» PÁGINA
.....

A máfia existe em países onde as pessoas sentem que a democracia (ou o Estado) lhes falhou?
Numa sociedade totalitária, a máfia não consegue operar, porque nada opera para lá do Estado. Não é, por isso, surpreendente que a emergência das máfias venha com a liberdade do capitalismo no campo económico e político. A democracia anda de mãos dadas com a máfia, que muitas vezes controla o voto. As eleições por si só não asseguram a paz nem a verdadeira democracia porque o processo em si pode ser sabotado pelos homens que estudei. 

Para além da democracia, as acções da máfia têm capacidade de impactar os mercados em termos globais?
Sem dúvida. Tornam os mercados piores, porque muito do que fazem nos mercados legais é reduzir a competição. Por isso, tem-se menos qualidade por preços superiores porque as pessoas são expulsas dos mercados, são atacadas fisicamente. O resultado das máfias é má economia e má democracia.

A tecnologia veio trazer mais facilidade na organização? 
Eles são como nós: usam Skype, viajam na Easyjet, usam o Whatsapp​. Não devíamos estar muito surpreendidos. Tal como eu uso o Skype no meu trabalho, eles também usam. Ainda por cima é muito difícil interceptar o Skype e o Whatsapp, o que é uma vantagem.

Mas podem usar a tecnologia para formas mais sofisticadas de intimidação?
Não. As pessoas que estudei não são especialistas em cibercrime. Até podem usar a ajuda de especialistas, mas eles próprios não sabem.

Oficialmente, não há mafiosas

Apesar de conseguirem exercer um grande poder informal no seio destas organizações, as mulheres estão proibidas de ser iniciadas na máfia. O que não as impede de saberem quase tanto sobre os planos dos mafiosos e de gerirem a sua vida financeira.

Uma das únicas excepções conhecidas é Fumiko Taoka, mulher de Kazuo, o terceiro chefe da Yamaguchi-gumi, o maior sindicato de crime organizado do Japão. Quando o chefe yakuza morreu, Fumiko, então com 62 anos, tomou o lugar do marido. Primeiro de forma provisória, até o homem de confiança de Kazuo ser libertado da prisão. Só que isso nunca aconteceu e o sucessor acabaria por morrer na prisão. Então, numa decisão inédita, Fumiko foi autorizada a manter-se no lugar de chefia da organização, mas sem nunca se iniciar oficialmente na Yakuza.

As mulheres ainda estão impedidas de participar na máfia.

.....

» DADOS FORNECIDOS

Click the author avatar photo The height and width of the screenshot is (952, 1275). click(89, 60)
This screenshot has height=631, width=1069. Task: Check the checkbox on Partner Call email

.....

» AÇÕES A REALIZAR
1. Reproduza o trecho do texto sobre a máfia que começa em "Numa sociedade totalitária, a" e vai até "homens que estudei.", inclusive.
2. Indique se cada afirmação a seguir está de acordo com o texto sobre a máfia, respondendo sim ou não e citando as palavras do texto que decidem a resposta.
(a) Numa sociedade totalitária, a máfia não consegue operar.
(b) As pessoas estudadas são especialistas em cibercrime.
(c) Fumiko Taoka tinha 62 anos quando assumiu o lugar do marido.

» RESPOSTAS ÀS TAREFAS
1.
Numa sociedade totalitária, a máfia não consegue operar, porque nada opera para lá do Estado. Não é, por isso, surpreendente que a emergência das máfias venha com a liberdade do capitalismo no campo económico e político. A democracia anda de mãos dadas com a máfia, que muitas vezes controla o voto. As eleições por si só não asseguram a paz nem a verdadeira democracia porque o processo em si pode ser sabotado pelos homens que estudei.

2.
(a) Sim: "Numa sociedade totalitária, a máfia não consegue operar, porque nada opera para lá do Estado."
(b) Não: "As pessoas que estudei não são especialistas em cibercrime."
(c) Sim: "Quando o chefe yakuza morreu, Fumiko, então com 62 anos, tomou o lugar do marido."